On the flip side, East Asians wear them all the time; no matter the time of year, whether they are inside or outdoors. They take cleanliness seriously and that includes airborne bacteria.

I was handing in my health certificate for substitute teaching and the nurse said “I noticed you were wearing a mask. Is it because of your autoimmune?” and I said “yes, I really can’t get sick”. She replied with “it’s a little unusual for people to wear masks in school so I was just curious”.

Avoiding illness with masks

It is unusual for people to wear masks in schools. Why, though? A school sounds like the perfect place (after a hospital and doctor’s office) to wear a mask! Children are dirty. They are not the best at washing their hands. They touch everything after their fingers have a quick stint in their noses or mouths. Kids go outside, crawl on the floor, touch every known surface. It doesn’t end there, more often than not they can’t catch their cough and openly sneeze on each other.

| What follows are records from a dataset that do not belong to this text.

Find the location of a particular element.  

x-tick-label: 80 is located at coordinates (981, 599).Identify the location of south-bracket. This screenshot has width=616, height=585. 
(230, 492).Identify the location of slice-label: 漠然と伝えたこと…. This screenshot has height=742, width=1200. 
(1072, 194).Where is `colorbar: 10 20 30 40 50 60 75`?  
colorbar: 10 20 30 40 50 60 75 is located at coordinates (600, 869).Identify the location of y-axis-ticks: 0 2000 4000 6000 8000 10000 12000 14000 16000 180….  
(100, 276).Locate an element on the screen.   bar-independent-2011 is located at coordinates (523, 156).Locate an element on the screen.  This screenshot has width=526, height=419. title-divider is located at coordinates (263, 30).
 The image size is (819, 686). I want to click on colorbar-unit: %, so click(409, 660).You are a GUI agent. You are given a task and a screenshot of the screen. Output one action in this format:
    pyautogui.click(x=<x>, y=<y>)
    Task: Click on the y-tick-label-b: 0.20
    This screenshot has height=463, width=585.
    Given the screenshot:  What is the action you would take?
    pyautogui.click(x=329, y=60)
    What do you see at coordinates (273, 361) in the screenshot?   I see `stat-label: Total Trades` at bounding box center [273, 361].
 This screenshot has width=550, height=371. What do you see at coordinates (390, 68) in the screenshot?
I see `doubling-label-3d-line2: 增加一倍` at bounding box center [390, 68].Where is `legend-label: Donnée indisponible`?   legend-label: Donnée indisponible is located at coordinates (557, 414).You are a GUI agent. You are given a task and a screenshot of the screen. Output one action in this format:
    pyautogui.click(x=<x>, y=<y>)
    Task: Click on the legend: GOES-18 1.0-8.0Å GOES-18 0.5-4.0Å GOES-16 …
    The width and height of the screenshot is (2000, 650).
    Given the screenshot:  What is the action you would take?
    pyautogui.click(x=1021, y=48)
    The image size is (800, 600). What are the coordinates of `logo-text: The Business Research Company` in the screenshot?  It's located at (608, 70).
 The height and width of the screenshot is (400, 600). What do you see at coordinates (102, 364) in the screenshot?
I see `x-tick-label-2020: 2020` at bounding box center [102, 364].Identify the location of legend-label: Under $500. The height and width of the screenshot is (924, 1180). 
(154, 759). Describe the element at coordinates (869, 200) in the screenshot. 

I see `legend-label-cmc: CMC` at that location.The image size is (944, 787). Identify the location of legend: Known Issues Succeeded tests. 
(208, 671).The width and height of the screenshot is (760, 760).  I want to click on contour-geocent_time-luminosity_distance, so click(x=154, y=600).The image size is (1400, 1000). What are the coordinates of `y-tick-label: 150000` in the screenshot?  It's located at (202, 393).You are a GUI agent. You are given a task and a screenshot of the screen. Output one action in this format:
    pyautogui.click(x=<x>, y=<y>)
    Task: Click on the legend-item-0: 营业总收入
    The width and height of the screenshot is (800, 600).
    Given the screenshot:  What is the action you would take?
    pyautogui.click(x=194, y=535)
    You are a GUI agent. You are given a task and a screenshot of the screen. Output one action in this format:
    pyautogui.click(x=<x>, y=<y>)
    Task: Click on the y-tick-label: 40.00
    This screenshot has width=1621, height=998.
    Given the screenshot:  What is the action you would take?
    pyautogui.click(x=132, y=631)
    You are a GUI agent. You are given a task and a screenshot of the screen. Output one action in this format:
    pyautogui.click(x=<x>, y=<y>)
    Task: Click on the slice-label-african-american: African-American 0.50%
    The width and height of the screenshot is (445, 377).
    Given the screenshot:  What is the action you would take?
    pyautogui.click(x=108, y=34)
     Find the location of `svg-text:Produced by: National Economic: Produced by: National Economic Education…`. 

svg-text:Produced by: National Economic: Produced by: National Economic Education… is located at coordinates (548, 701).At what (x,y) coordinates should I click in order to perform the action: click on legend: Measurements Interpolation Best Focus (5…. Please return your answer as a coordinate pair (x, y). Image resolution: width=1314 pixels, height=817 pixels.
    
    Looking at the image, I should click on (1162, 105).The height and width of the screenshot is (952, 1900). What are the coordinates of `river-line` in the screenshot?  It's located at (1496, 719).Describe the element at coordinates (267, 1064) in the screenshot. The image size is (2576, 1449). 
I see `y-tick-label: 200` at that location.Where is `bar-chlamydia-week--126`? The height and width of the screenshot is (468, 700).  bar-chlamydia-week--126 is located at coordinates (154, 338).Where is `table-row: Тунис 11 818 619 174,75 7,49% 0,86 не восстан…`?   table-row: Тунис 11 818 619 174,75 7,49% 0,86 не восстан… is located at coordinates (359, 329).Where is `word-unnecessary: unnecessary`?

I can’t count how many times a student has coughed directly in my face.

Whenever I work with someone new I ask “is it okay if I wear a mask?”

Every teacher I have ever spoken to said “of course, that is a fantastic idea!”

The children often ask “why do you wear a mask?” I start saying “a lot of people are sick right now…” and they finish with “AND YOU DON’T WANT TO GET SICK!”

Adults ask “are you contagious??” because their first thought is that I’m the one who is ill. The more you know, I guess. I even had one parent look at me, wrinkle her nose in disgust and pull her child away from me. I really wanted to turn around and follow her while fake coughing and sniffling loudly.

“Are you contagious?”

Here in the US (from what I’ve observed) people equate facial masks with contagions. If you’re wearing a mask you must be contagious. In my opinion, that’s just silly. Why assume I’m the one sick. What if I’m a cancer patient who really honestly cannot get sick under any circumstances? What if I’m an organ donor and preparing for a procedure? Or maybe, I have an autoimmune condition and getting sick could possibly be fatal.

Most people don’t know what an autoimmune condition is and how it affects the people who live with them. People walk in the opposite direction because they are uninformed and only know what they’ve been taught.

I’m a teacher. Maybe the next time a parent looks down on me for being CONTAGIOUS OMG I can school them on the art of wearing a face mask.

This article represents the opinions, thoughts, and experiences of the author; none of this content has been paid for by any advertiser. The RheumatoidArthritis.net team does not recommend or endorse any products or treatments discussed herein. Learn more about how we maintain editorial integrity here.

Comments

  • Kimberly King
    3 months ago

    I’m 8 preschool teacher with RA. I wear a mask as often as possible but they make me sweat so bad. If anyone knows of a better one please let me know. I love my job but those little petri dishes…

  • Lawrence 'rick' Phillips
    3 months ago

    I love the thing that we used to tell new teachers. We always said children are bio terrorists. Given the number of first year teacher absences I used to see, I know it is true.